About three months later Judah was told, “Tamar your daughter-in-law has been immoral. Moreover, she is pregnant by immorality. And Judah said, “Bring her out, and let her be burned.” As she was being brought out, she sent word to her father-in-law, “By the man to whom these belong, I am pregnant.” And she said, “Please identify whose these are, the signet and the cord and the staff.” Then Judah identified them and said, “She is more righteous than I, since I did not give her to my son Shelah.” And he did not know her again.
Judah, as he is found here in Genesis 38, hardly seems like someone with trustworthy discernment about who is righteous or not. But through the generations Tamar’s righteousness was remembered by Judah’s descendents as an established fact.
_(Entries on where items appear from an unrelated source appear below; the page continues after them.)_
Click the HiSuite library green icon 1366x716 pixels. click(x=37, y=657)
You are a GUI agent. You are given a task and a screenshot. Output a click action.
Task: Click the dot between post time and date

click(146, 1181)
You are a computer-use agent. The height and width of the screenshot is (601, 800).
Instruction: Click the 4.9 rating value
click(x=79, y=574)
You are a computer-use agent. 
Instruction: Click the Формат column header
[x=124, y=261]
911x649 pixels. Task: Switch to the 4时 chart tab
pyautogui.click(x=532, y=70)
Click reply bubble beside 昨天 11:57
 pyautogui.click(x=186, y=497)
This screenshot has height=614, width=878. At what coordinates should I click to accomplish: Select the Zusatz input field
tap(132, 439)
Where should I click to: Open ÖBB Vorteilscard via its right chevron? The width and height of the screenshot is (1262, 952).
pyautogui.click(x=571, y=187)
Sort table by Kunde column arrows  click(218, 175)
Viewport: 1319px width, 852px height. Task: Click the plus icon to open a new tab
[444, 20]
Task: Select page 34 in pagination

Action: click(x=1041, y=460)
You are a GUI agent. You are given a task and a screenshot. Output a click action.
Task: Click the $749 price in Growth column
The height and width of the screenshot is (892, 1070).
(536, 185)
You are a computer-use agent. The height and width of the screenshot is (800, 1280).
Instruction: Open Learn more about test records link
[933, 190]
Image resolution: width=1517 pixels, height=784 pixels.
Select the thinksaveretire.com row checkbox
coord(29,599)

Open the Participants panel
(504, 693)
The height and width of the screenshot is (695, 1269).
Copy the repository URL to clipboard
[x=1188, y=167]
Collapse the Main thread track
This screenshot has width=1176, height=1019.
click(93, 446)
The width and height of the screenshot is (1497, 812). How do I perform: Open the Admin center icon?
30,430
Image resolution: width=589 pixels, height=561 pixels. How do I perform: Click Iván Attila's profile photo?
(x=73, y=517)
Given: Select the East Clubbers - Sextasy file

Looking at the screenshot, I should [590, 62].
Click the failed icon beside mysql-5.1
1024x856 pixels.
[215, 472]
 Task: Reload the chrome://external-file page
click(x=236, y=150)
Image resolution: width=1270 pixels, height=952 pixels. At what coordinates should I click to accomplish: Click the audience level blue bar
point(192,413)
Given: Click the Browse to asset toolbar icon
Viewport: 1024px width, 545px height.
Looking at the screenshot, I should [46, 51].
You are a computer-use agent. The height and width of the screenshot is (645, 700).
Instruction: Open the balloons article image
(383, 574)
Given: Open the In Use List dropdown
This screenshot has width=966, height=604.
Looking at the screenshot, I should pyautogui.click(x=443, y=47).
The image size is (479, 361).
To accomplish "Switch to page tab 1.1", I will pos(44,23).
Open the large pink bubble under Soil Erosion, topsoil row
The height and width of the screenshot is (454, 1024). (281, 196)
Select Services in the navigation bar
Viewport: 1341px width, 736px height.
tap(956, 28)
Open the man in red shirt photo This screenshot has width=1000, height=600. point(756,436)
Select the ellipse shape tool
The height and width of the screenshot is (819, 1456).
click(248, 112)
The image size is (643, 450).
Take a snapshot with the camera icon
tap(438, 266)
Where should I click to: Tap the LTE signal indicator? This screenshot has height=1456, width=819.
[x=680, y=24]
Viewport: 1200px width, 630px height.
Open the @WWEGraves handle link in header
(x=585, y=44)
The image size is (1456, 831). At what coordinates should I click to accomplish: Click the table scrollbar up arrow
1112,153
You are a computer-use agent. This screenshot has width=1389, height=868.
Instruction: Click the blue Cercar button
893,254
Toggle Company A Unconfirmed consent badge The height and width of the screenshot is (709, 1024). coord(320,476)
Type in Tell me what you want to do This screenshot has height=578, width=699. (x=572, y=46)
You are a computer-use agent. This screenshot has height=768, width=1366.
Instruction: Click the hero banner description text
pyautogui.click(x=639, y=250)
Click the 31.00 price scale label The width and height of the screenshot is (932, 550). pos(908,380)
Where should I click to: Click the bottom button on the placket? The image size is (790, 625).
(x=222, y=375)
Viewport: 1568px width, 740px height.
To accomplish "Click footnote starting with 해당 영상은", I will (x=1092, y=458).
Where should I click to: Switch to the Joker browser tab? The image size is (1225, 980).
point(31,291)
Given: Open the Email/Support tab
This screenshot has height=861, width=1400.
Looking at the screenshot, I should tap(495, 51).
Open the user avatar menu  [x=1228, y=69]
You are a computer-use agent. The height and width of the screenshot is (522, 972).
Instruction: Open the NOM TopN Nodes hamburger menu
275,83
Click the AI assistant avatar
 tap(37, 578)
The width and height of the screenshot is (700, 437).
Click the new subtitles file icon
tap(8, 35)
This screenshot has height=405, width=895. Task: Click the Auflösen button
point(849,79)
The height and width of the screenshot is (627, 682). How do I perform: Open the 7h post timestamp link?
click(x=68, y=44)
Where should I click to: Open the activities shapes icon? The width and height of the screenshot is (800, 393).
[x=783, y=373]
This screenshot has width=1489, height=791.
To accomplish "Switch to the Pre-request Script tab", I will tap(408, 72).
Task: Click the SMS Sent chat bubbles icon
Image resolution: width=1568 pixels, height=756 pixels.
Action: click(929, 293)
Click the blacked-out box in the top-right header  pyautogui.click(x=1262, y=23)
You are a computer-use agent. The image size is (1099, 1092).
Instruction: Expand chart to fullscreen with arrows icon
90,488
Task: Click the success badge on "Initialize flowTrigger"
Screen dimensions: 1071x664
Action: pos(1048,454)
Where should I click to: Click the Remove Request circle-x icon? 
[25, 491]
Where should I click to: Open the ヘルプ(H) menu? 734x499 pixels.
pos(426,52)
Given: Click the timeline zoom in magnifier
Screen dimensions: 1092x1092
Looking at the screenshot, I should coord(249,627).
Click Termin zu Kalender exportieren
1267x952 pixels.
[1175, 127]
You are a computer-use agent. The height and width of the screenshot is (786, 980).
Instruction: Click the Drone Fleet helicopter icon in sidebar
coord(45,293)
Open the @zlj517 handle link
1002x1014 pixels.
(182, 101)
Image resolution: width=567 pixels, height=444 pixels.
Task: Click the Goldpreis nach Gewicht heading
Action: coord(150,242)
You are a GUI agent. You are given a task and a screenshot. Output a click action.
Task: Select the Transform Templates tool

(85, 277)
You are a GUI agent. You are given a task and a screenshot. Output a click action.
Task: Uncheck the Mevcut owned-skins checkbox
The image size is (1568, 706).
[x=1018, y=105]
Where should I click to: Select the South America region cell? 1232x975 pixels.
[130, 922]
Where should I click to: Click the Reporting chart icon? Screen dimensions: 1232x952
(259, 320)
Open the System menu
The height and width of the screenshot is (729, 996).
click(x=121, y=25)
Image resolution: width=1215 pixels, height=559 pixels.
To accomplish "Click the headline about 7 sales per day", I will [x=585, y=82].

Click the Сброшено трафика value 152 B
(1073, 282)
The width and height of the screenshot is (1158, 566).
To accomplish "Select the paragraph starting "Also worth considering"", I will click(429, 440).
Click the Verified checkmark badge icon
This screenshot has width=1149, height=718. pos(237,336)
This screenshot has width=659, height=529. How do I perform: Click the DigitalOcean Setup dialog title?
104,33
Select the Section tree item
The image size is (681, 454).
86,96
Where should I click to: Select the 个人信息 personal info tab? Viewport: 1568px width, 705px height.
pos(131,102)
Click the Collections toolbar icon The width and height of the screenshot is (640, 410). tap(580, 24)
“We are witnesses. May the Lord make the woman, who is coming into your house, like Rachel and Leah, who together built up the house of Israel. May you act worthily in Ephrathah and be renowned in Bethlehem, and may your house be like the house of Perez, whom Tamar bore to Judah, because of the offspring that the Lord will give you by this young woman.”
So far from forgetting what Tamar did, she is remembered as the one who heroically gave Perez to Judah despite Judah’s best efforts to destroy his own inheritance. Her struggles are like those of Rachel and Leah who themselves built up Jacob’s house in much distress.
It all brought about fruitfulness and prosperity and there is no sign that anyone feels ashamed. They invoke the whole story as one of triumph and blessing.